The free township of Freehold
Freehold is not an uncommon name for a place.
The township in northwestern Warren County was carved out of Columbus and Sugar Grove townships in the early 1800s. It was named for its legal standing.
Ernest Miller, in Place Names of Warren County, pennsylvania, said the citizens who petitioned the court for the formation of the township chose the name.
A freehold is basically a place that is owned outright — no leases, no limits.
The name “indicates that the land was held in fee simple,” Miller said.
‘Fee Simple’ may have been their second choice.
“Land owned in fee simple is owned completely, without any limitations or conditions,” according to Cornell Law School’s legal dictionary.
One of the types of freehold is fee simple land.
At a more basic level, the suffix -hold means something that is owned or possessed. One definition of ‘free’ is not being subject to the authority of another.
Land owned and not subject to anyone else. That’s a good choice for a place where folks don’t want to be under the thumb of some other entity. Miller does not suggest if the people of what became Freehold Township had any particular objection to the governments of Sugar Grove or Columbus townships, or if they simply wanted to put their own name on a place.

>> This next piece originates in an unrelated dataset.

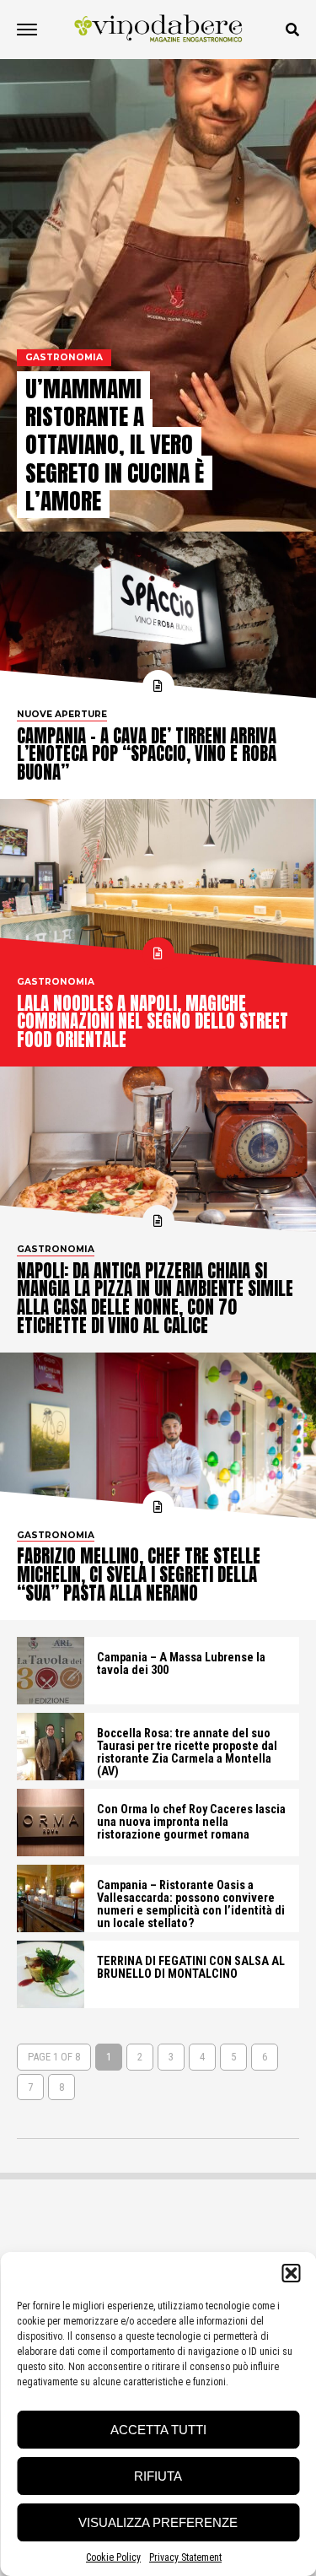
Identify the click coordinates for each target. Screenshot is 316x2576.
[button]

“Freehold was a very popular name for towns and townships in the 1800s,” Miller said. As examples, there is a Freehold in Brooklyn, N.Y., and both a Freehold Township and Freehold Borough in New Jersey.
The legal term is in more common use in the British Isles. The name is not. Naming a place Freehold in England would be as creative and potentially redundant as naming a place around here Real Estate, Township, or Municipality.
Freehold Township was approved by the county commissioners in 1833.
There are about 1,450 people living on 35.6 square miles there now.